Where a child discloses fear of honour based abuse, the professional response should include:
- Seeing the child immediately in a secure and private place;
- Seeing the child on their own;
- Explaining to the child the limits of confidentiality;
- Asking direct questions to gather enough information to make a referral to LA children's social work and the police, including recording the child's wishes;
- Developing an emergency safety plan with the child;
- Agreeing a means of discreet future contact with the child;
- Explaining that a referral to LA children's social care and the police will be made
- Record all discussions and decisions (including rationale if no decision is made to refer to Children's Social Care).
Professionals should not approach the family or community leaders, share any information with them or attempt any form of mediation. In particular, family or members of the local community should not be used as interpreters.
Ongoing risk management is required even after the child has been removed perpetrators can be anyone from within the community and are often not limited to those people known to the child or victim.
All multi-agency discussions should recognise the police responsibility to initiate and undertake a criminal investigation as appropriate.

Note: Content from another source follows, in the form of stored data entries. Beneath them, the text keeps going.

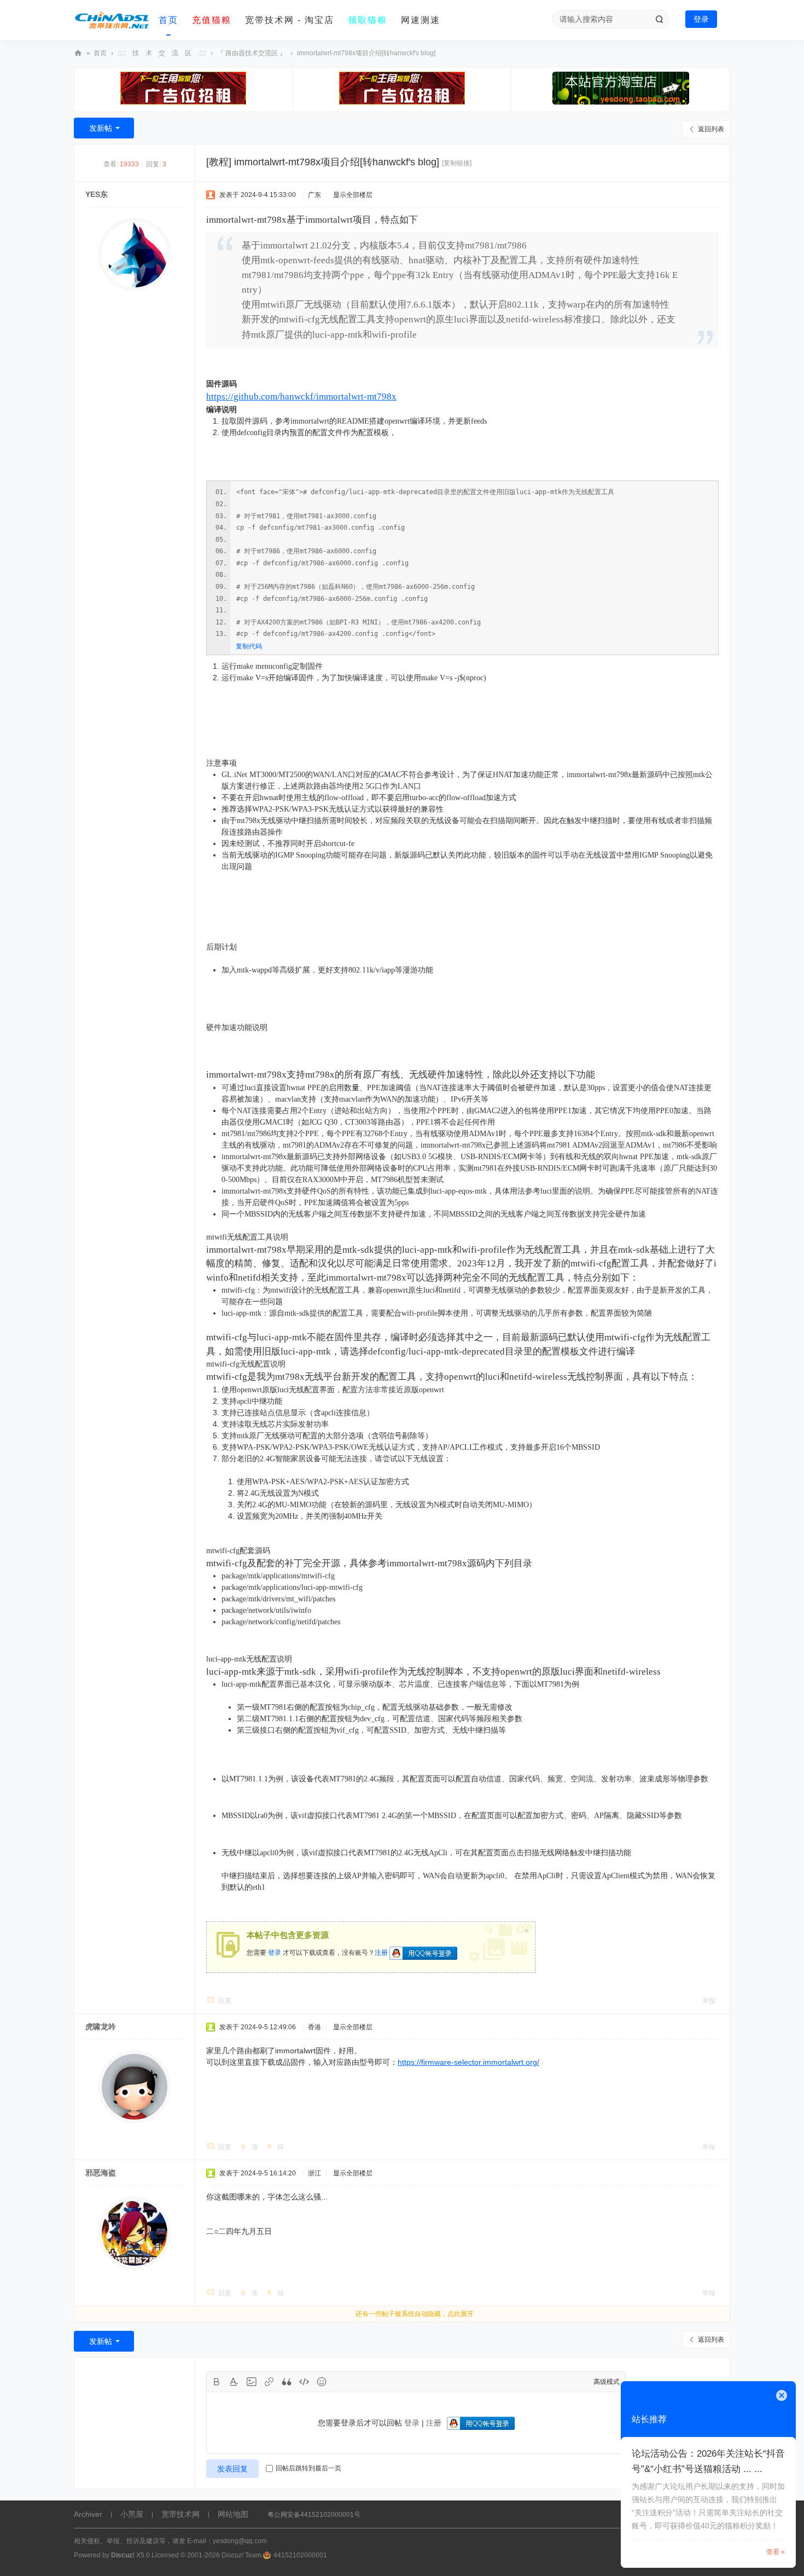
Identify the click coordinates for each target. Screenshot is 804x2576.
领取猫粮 (367, 20)
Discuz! (123, 2555)
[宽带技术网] (112, 20)
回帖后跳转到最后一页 (308, 2468)
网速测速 (420, 20)
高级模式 (606, 2382)
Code (304, 2381)
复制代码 (249, 646)
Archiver (88, 2514)
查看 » (775, 2552)
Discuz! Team (241, 2555)
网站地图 (233, 2514)
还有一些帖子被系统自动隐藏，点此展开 (415, 2314)
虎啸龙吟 (100, 2026)
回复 (224, 2001)
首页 (168, 20)
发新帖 (100, 128)
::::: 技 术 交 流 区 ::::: (162, 53)
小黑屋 (131, 2514)
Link (269, 2381)
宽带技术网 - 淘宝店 (289, 20)
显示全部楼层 (352, 195)
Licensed (165, 2555)
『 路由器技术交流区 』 (251, 53)
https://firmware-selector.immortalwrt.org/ (468, 2062)
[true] (659, 19)
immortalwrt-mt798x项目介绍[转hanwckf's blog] (366, 53)
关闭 (781, 2395)
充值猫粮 (211, 20)
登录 (701, 19)
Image (251, 2381)
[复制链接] (456, 163)
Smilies (321, 2381)
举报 (708, 2001)
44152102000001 (300, 2555)
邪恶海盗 (100, 2172)
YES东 (96, 194)
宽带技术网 (78, 53)
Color (234, 2381)
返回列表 (711, 129)
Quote (286, 2381)
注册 (381, 1952)
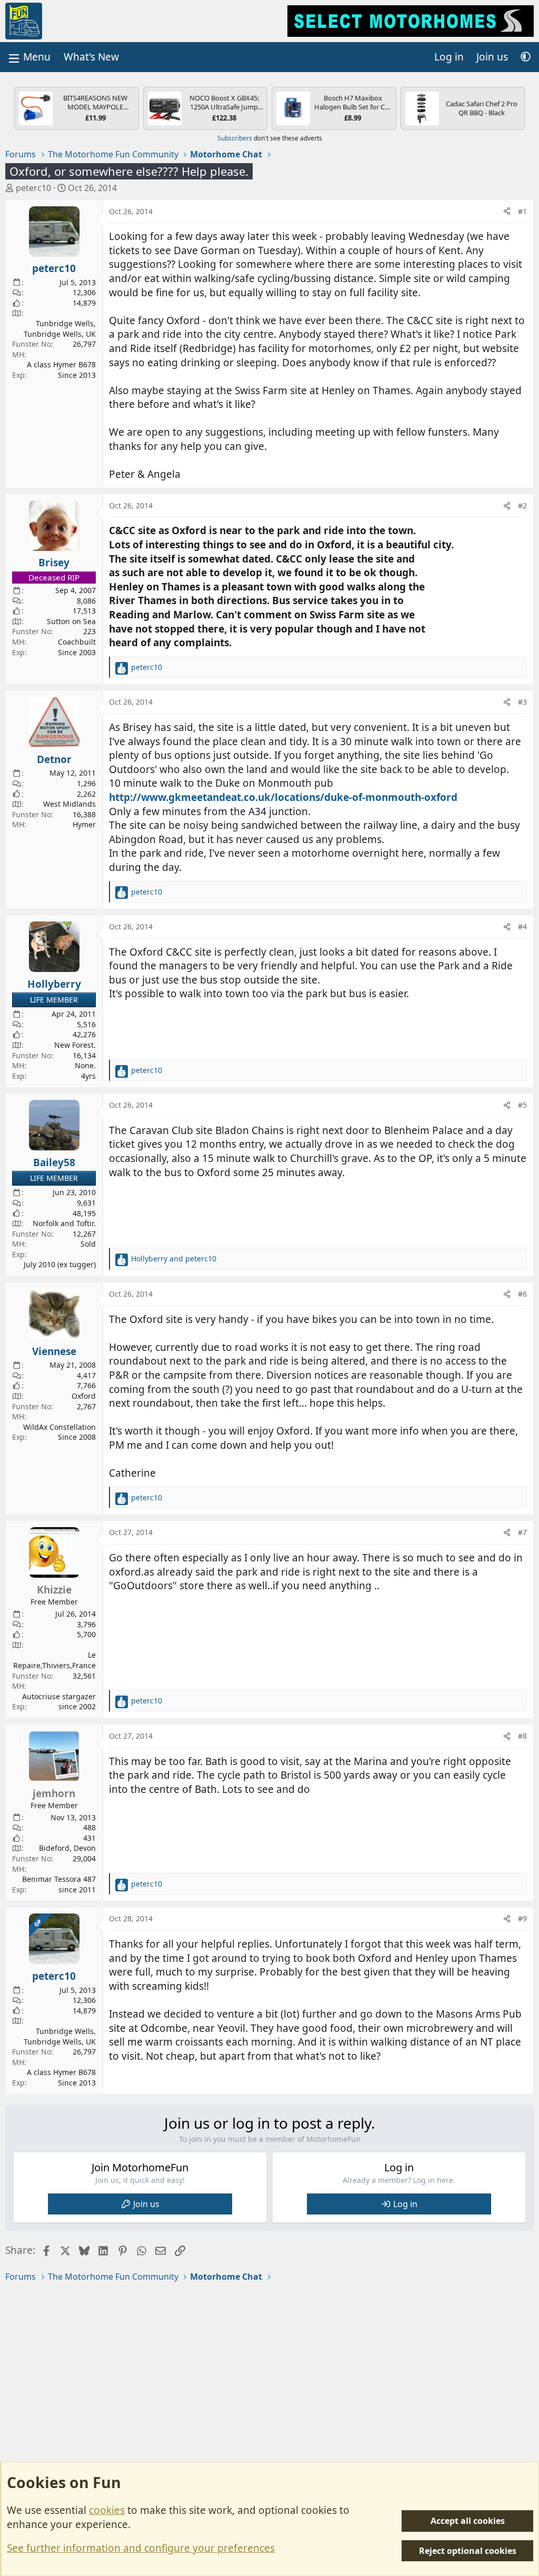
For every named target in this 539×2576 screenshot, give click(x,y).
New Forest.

Multi-agency planning should consider the need for providing suitable safe accommodation for the child, as appropriate.
If a child is taken abroad, the Foreign and Commonwealth Office may assist in repatriating them to the UK.
For survivors over the age of 16, there should be a A Multi Agency Risk Assessment Conference referal. A MARAC is a meeting to discuss ways to help victims at high risk of murder or serious harm. Information is shared at the meeting between representatives of the police, health, child protection, housing practitioners, Independent Domestic Violence Advisors (IDVAs), probation and other specialists from the statutory and voluntary sectors.

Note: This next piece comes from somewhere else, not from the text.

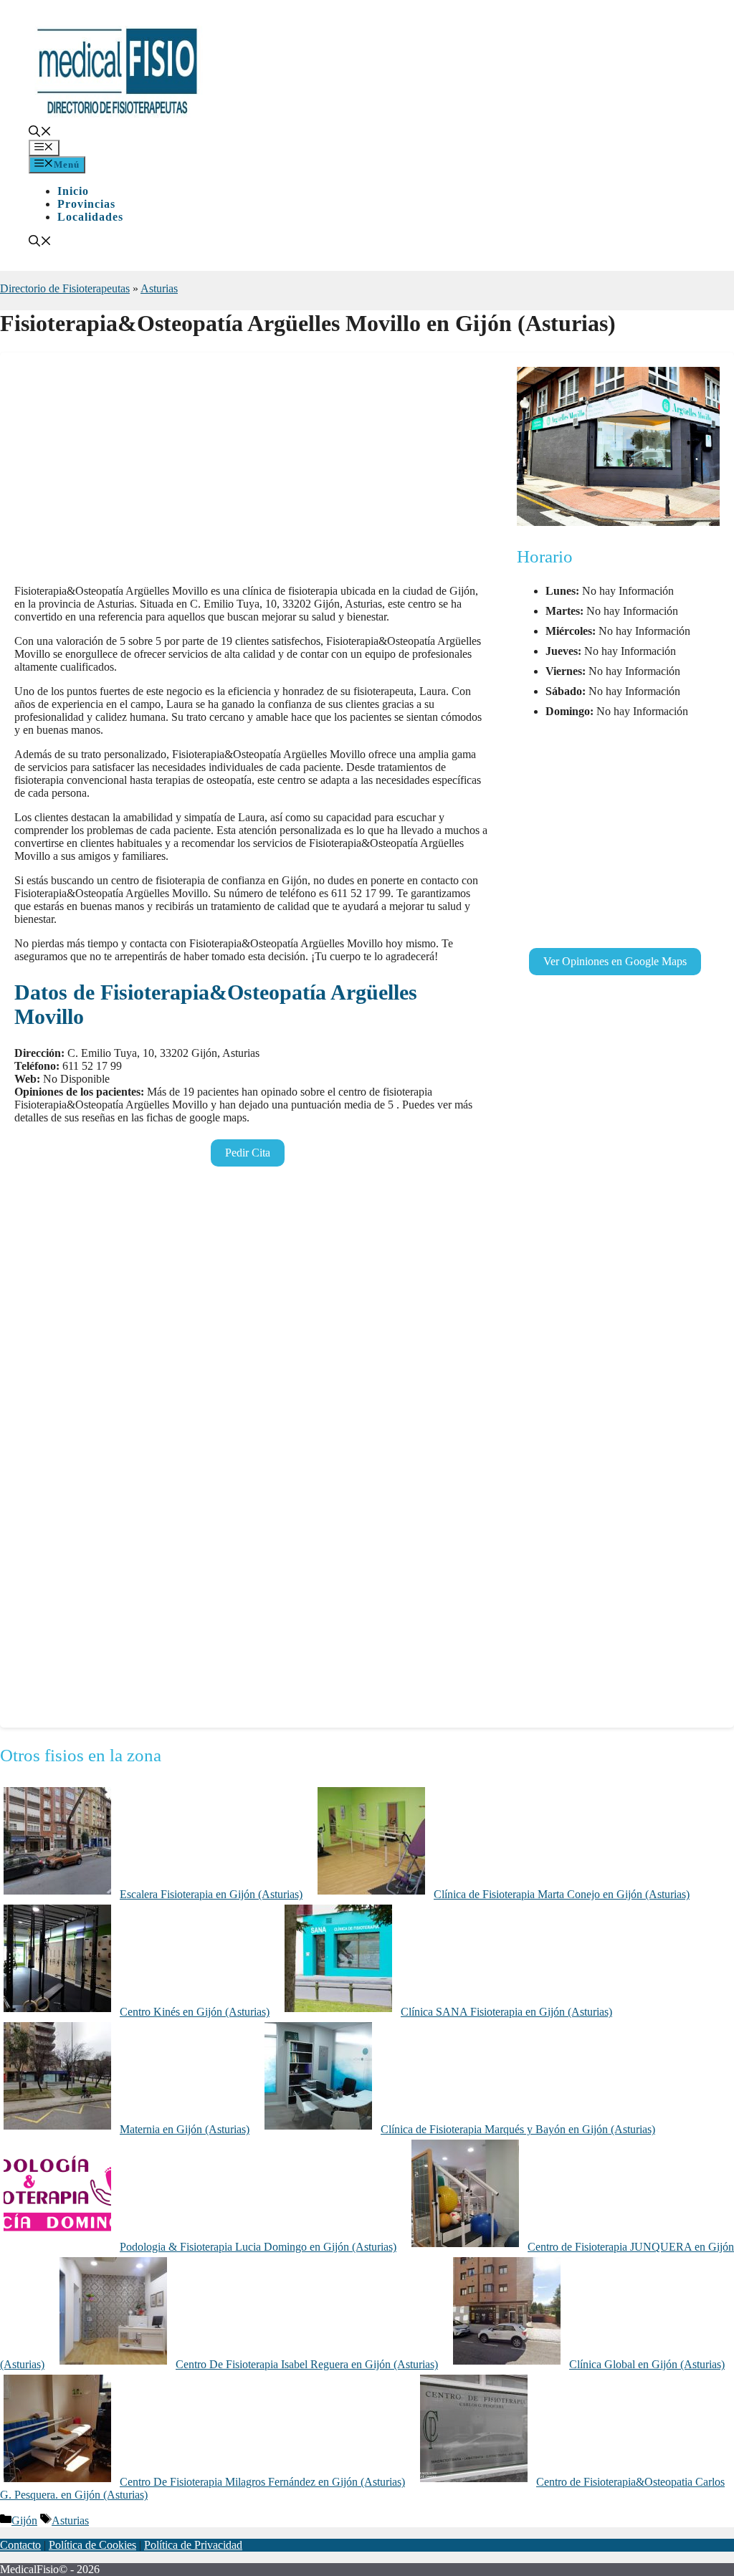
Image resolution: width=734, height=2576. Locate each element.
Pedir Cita (247, 1152)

If you need to seek independent advice about specific religious/cultural/faith issues, you can can access this guide- Guides to Culture, Customs and Etiquette for 80+ Countries (commisceo-global.com. Alternatively you can contact helplines such as Karma Nirvana or Iranian, Kurdish Women’s Right Organisation. Support is also available from Reunite, an organisation which supports parents and children who have experienced or at risk of international child abduction.
As a potential section 47 children act investigation, every incident involving a child must generate strategy discussion between police, children’s social care and the referrer as soon as practicable (and in any case within 24 hours)
If a joint section 47 investigation is agreed, a further strategy meeting will take place within 72 hours. Health professionals working with the family such as GP, Health Visitor or school nurse and Education should also be invited.
The investigation should be subject to regular reviews as set out in force policy. This should include consultation with partner agencies, particularly Children’s Social Care to discuss the outcome and address any further protective steps that need to be taken with regards to that child and any other siblings/family members.